De OPENBARING aan Johannes

De Troonsheerlijkheid van de Vader (vervolg)

4. Bliksemstralen, donderslagen en stemmen

Openbaring 4:5a, “En uit de troon kwamen (SV: En van de troon gingen uit) bliksemstralen, donderslagen en stemmen.”
Alles in de hemelse tabernakel getuigt van Goddelijke activiteit, Goddelijk leven, dat hier tot uiting komt in de genoemde bliksemflitsen en donderslagen en stemmen…
Kunnen wij in dit huidig tijdsbestek Gods troon nog naderen als die van de GENADE, hier leren wij, dat er veranderingen te verwachten zijn in een zéér nabije toekomst. Het is klaar en helder, dat Gods troon straks de troon van OORDEEL zal zijn, wanneer Zijn rechtvaardige oordelen over een goddeloze wereld zullen worden uitgestort met onweerstaanbare kracht! Alsdan zal Zijn troon NIETS met genade van doen hebben! Wie zich een voorstelling wil maken van het één en ander, die zou Exodus 9:23-25 moeten bestuderen:
“Toen strekte Mozes zijn staf naar de hemel, en de HEERE gaf donder en hagel. Vuur schoot naar de aarde, en de HEERE liet hagel neerkomen op het land Egypte. Er viel hagel en er flitste vuur te midden van de hagel, een zeer zware bui. Iets dergelijks was er in heel het land Egypte nooit gebeurd, sinds het een volk was geworden. De hagel sloeg in heel het land Egypte alles neer wat op het veld was, van mens tot dier. De hagel sloeg al het veldgewas neer en versplinterde alle bomen van het veld.”

5. Zeven vurige lampen (of: fakkels) – De 7 Geesten van God [1]

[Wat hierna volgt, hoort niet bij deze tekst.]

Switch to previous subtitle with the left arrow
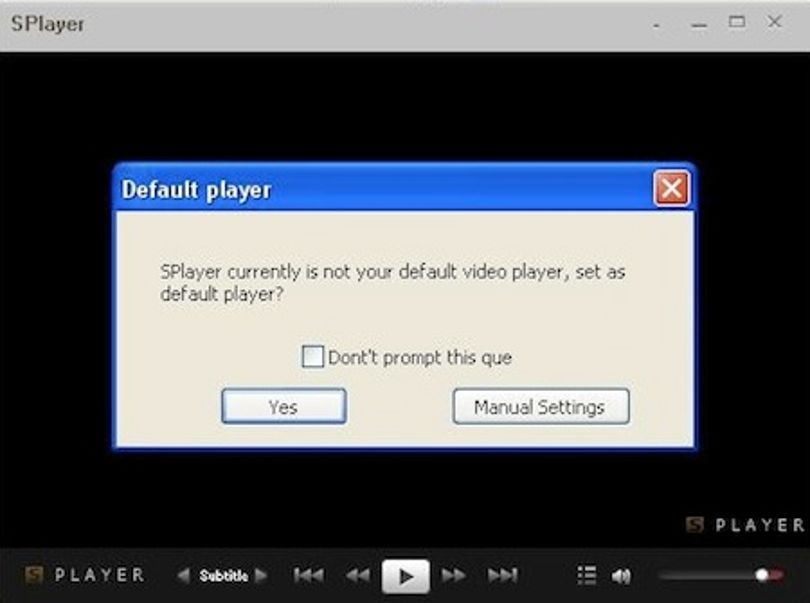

Niet alleen gingen er “bliksemstralen, donderslagen en stemmen” uit de troon, maar Gods profetisch Woord zegt ons óók:

Openbaring 4:5b, “En er stonden 7 vurige fakkels (SV: lampen) te branden vóór de troon. Dit zijn de 7 Geesten van God.”
Hier aanschouwen wij de eeuwig-levende activiteit van God, de Heilige Geest, Die Zich hier NIET vertoont in de gedaante van een “duif” zoals ten tijde van Zijn neerdaling op de Here Jezus, toen Deze stond in de wateren van de Jordaan en (door onderdompeling) was gedoopt door Johannes de Doper. Ook vertoont Hij Zich hier niet als op de eerste (Nieuwtestamentische) Pinksterdag in de opperkamer, toen Hij Zich manifesteerde als “vurige tongen”, die op elk van de aanwezigen werden gezien… waardoor  deze 120 discipelen (zie Hand. 1:13-15), aangedaan zijnde met “kracht uit de hoogte” (zie Luk. 24:49 en ook Hand. 1:8), ten eerste “begonnen te spreken in andere talen, zoals de Geest hun gaf uit te spreken” (Hand. 2:4b) en, ten tweede, in Jeruzalems straten begonnen te getuigen en de Naam van de Here begonnen groot te maken. Neen, hier is God, de Heilige Geest, in de openbaring van “7 vurige fakkels”!
In de Bijbel is VUUR nog altijd het zinnebeeld van de ONDERZOEKENDE en OORDELENDE HEILIGHEID VAN GOD. Hier hebben wij dus te maken met de VOLHEID van de Heilige Geest (ZEVEN vurige FAKKELS), in Zijn VOLMAAKTHEID als een ONTDEKKEND LICHT en een VERTEREND VUUR! Deze “7 Geesten van God” zijn hier vóór de troon om, in overeenstemming met Gods heiligheid, ALLES te onderzoeken en aan Zijn rechtvaardig oordeel prijs te geven… Alsdan zal de gehele aarde beven, de gehele wereld zal sidderen, de gehele schepping zal waggelen (zie Jes. 24:20), als deze oordelen Gods beginnen…
Gods kinderen kunnen een volmaakte rust ademen. Voor hèn zal de tijd van moeiten en zorgen, van verdriet en lijden, van verzoekingen en zonde, voorbij zijn! Wij kunnen dan gerust zijn en waarlijk rusten in Hem, Die getrouw is en het ook doen zal. De chaotische toestand in deze boze wereld moge zich vergroten, de heersende verwarring toenemen – zeker, ook dit deel van het profetisch Woord zal in vervulling gaan – maar tòch kunnen en mogen wij onze geloofsogen gevestigd houden op die troon van God in die geopende hemel. Want voor òns zit op die troon nog altijd onze trouwe God en Zijn almachtige en ver reikende arm is jegens ons nog steeds uitgestrekt: niet alleen tot ondersteuning, maar ook om, waar nodig, krachtdadig in te grijpen! Hij doet dit omwille van Zijn uitverkorenen, in het belang van Zijn Bruidsgemeente.  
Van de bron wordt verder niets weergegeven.